= Chuni Lal Katial =

Chuni Lal Katial (1898 – 14 November 1978) was a South Asian medical doctor and politician, who became the first UK's South Asian mayor, after being elected mayor of the Metropolitan Borough of Finsbury in 1938. He was born in the Punjab Region in 1898.

==Career==
Katial came to London in or around 1929, and started his career running a medical practice in Canning Town. During that time, Katial – an acquaintance of Mahatma Gandhi – introduced Gandhi to Charlie Chaplin, at his house in Canning Town on 22 September 1931.

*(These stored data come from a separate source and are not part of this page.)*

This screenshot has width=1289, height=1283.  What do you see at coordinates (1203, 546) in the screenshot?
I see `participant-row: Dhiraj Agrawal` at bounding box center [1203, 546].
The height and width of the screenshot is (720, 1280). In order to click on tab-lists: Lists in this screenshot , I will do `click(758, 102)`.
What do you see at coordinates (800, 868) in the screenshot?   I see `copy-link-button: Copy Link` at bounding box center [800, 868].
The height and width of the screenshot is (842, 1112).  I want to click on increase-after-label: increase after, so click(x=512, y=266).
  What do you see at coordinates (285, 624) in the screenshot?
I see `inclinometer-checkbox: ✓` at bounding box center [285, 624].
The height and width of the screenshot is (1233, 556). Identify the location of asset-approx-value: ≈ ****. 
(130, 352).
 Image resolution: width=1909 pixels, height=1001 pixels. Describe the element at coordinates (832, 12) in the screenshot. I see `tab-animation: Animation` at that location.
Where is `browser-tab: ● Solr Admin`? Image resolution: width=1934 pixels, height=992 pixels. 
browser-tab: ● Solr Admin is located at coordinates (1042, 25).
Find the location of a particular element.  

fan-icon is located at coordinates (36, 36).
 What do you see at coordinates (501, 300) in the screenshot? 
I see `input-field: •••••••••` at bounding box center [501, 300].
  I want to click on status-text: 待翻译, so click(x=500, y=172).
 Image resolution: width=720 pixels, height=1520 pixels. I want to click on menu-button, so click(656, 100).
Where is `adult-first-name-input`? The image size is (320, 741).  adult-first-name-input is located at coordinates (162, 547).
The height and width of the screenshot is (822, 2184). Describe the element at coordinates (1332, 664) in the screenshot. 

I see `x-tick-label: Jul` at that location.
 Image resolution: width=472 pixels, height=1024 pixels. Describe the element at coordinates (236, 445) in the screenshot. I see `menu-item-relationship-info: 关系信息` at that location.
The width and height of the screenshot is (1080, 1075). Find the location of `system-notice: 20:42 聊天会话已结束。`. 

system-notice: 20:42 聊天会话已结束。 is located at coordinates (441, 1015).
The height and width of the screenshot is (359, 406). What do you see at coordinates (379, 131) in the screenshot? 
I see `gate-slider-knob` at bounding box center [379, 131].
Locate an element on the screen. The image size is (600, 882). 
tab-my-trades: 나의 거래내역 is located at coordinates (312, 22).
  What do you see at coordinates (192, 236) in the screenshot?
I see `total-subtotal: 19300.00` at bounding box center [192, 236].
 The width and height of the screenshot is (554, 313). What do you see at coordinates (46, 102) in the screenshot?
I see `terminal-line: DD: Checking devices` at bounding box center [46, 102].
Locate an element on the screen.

In 1935, Katial came to prominence as Chairman of the Public Health Committee of Finsbury Borough Council, where he was responsible for pushing forward a programme for health and housing known as the Finsbury Plan – an ambitious plan to build a centralised facility that would incorporate a health centre, libraries, public baths and nurseries in the famously working class council. In 1937, as part of this plan, Katial commissioned architect Berthold Lubetkin to build the Finsbury Health Centre. The Centre was renowned both for its architectural style and its new approach to centralised health, housing multiple free medical facilities under one roof, and predating the National Health Service by over 10 years.

Katial was elected mayor of Finsbury for 1938–1939. During the Second World War, he served as a First-Aid Medical Officer. In 1946, he was elected to the London County Council, as one of the two borough representatives. On 8 June 1948, he was granted the Freedom of the Borough of Finsbury.